Chapter3 Single Missing data imputation
The topic of this Chapter is to explain how simple missing data methods like complete case analysis, mean and single regression imputation work. These procedures are still very often applied (Eekhout et al. 2012) but generally not recommended because they decreases statistical power or lead to an incorrect estimation of standard errors when the data is MCAR, MAR and MNAR (Eekhout et al. 2014; Van Buuren 2018; Enders 2010).
We use as an example data from a study about low back pain and we want to study if the Tampa scale variable is a predictor of low back pain. Both variables are continuous. Pain represents the intensity of the low back pain and the Tampa scale measures fear of moving the low back. The Tampa scale variable contains missing values. The number or type of missing values is not important because the main topic is to show how simple missing data methods work in SPSS and R.
To get a first impression about the relationship between the Pain and the Tampa scale variables we make a scatterplot. The scatterplots with the complete and intended incomplete data is displayed in Figure 3.1.
The green dots in Figure 3.1 represent the observed data and the red dots the missing data points. In practice, you work with the available points that are visualized in Figure 3.2.
3.1 Complete cases analysis
Complete case analysis (CCA) means that persons with a missing data point are excluded from the dataset before statistical analyses are performed. Nevertheless it is the default procedure in many statistical software packages such as SPSS.
3.2 Mean Imputation
With mean imputation the mean of a variable that contains missing values is calculated and used to replace all missing values in that variable.
3.2.1 Mean imputation in SPSS
Descriptive Statistics
The easiest method to do mean imputation is by calculating the mean using
Analyze -> Descriptive Statistics -> Descriptives
and than replace the missing values by the mean value by using the “Recode into Same Variables”under the Transform menu.
Other procedures for mean imputation are the Replace Missing Values procedure under Transform and by using the Linear Regression procedure.
Replace Missing Values procedure
You can find the Replace Missing Values dialog box via
Transform -> Replace Missing Values.
A new window opens. Transport the Tampa scale variable to the New variable(s) window (Figure 3.3). The default imputation procedure is Mean imputation or called “Series mean”.
When you click on OK, a new variable is created in the dataset using the existing variable name followed by an underscore and a sequential number. The result is shown in Figure 3.4.
If we now make the scatterplot between the Pain and the Tampa scale variable it clearly shows the result of the mean imputation procedure, all imputed values are located at the mean value (Figure 3.5).
Linear Regression
Mean imputation is also integrated in the Linear Regression menu via:
Analyze -> Regression -> Linear -> Options.

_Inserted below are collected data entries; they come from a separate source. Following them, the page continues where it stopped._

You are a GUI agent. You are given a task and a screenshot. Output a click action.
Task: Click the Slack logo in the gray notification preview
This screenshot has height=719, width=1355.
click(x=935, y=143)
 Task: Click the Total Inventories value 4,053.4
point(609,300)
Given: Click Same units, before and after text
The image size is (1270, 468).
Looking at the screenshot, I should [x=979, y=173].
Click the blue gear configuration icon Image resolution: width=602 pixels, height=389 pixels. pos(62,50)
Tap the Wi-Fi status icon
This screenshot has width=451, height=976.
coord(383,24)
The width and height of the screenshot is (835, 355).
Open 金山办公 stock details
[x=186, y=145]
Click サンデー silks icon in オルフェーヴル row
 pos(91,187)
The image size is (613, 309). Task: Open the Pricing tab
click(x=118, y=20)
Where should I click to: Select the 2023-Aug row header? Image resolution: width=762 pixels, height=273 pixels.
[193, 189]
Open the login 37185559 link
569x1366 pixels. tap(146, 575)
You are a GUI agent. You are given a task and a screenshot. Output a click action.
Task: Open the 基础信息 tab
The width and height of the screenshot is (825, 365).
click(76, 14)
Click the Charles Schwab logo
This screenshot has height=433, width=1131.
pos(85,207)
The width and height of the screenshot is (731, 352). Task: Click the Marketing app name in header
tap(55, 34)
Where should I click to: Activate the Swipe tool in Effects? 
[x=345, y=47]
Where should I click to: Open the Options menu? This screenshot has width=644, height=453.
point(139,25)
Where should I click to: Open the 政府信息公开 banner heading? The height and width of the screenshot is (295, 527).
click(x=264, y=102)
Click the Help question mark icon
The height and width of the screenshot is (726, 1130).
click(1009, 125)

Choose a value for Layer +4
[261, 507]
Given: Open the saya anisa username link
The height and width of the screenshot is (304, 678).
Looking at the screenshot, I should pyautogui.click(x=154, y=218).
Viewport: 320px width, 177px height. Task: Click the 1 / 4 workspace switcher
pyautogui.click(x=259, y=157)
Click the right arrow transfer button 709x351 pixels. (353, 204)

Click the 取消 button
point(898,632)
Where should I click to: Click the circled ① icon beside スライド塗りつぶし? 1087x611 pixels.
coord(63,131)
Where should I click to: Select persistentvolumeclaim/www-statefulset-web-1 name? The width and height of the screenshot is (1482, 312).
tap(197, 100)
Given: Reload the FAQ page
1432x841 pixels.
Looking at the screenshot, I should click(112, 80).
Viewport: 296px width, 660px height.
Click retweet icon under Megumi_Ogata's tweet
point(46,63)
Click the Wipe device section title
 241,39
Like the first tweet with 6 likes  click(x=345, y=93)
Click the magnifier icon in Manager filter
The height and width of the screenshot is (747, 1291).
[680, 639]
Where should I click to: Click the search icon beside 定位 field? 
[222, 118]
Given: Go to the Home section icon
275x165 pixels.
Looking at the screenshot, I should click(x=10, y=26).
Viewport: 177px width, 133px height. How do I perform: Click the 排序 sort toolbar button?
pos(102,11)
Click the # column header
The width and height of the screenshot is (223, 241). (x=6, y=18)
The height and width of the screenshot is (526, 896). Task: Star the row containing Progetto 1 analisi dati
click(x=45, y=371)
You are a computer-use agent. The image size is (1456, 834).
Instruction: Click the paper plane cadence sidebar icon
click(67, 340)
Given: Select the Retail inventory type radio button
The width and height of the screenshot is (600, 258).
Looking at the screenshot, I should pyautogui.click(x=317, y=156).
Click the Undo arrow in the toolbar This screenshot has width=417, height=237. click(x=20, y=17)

In the Missing Values group you choose for Replace with mean (Figure 3.6).
3.2.2 Mean imputation in R
You can do mean imputation by using the mice function in the mice package and choose as method “mean”.
library(foreign) # activate the foreign package to use the read.spss function
<- read.spss(file="data/Backpain 50 missing.sav", to.data.frame=T)
dataset
library(mice) # Activate the mice package to use the mice function
<- mice(dataset, method="mean", m=1, maxit=1) imp_mean
##
## iter imp variable
## 1 1 Tampascale
You can extract the mean imputed dataset by using the complete
function as follows: complete(imp_mean)
3.3 Regression imputation
With regression imputation the information of other variables is used to predict the missing values in a variable by using a regression model. Commonly, first the regression model is estimated in the observed data and subsequently using the regression weights the missing values are predicted and replaced.
3.3.1 Regression imputation in SPSS
You can apply regression imputation in SPSS via the Missing Value Analysis menu. There are two options for regression imputation, the Regression option and the Expectation Maximization (EM) option. The Regression option in SPSS has some flaws in the estimation of the regression parameters (Hippel 2004). Therefore, we recommend the EM algorithm. This algorithm is a likelihood-based procedure. This means that the most likely values of the regression coefficients are estimated given the data and subsequently used to impute the missing value. This EM procedure gives the same results as first performing a simple regression analysis in the dataset and subsequently estimate the missing values from the regression equation. Both methods are described below.
3.3.1.1 EM procedure
Step 1, go to:
Analyze -> Missing Value Analysis…
In the main Missing Value Analysis dialog box, select the variable(s) and select EM in the Estimation group (Figure 3.7).
Step 2 click Variables, to specify predicted and predictor variables. Place the Tampascale variable in the Predicted variables window and the Pain variable in the Predictor Variables window (Figure 3.8).
Step 3 Click on Continue -> EM and select Normal in the Distribution group. Than thick Save completed data and give the dataset a name, for example “ImpTampa_EM” (Figure 3.9).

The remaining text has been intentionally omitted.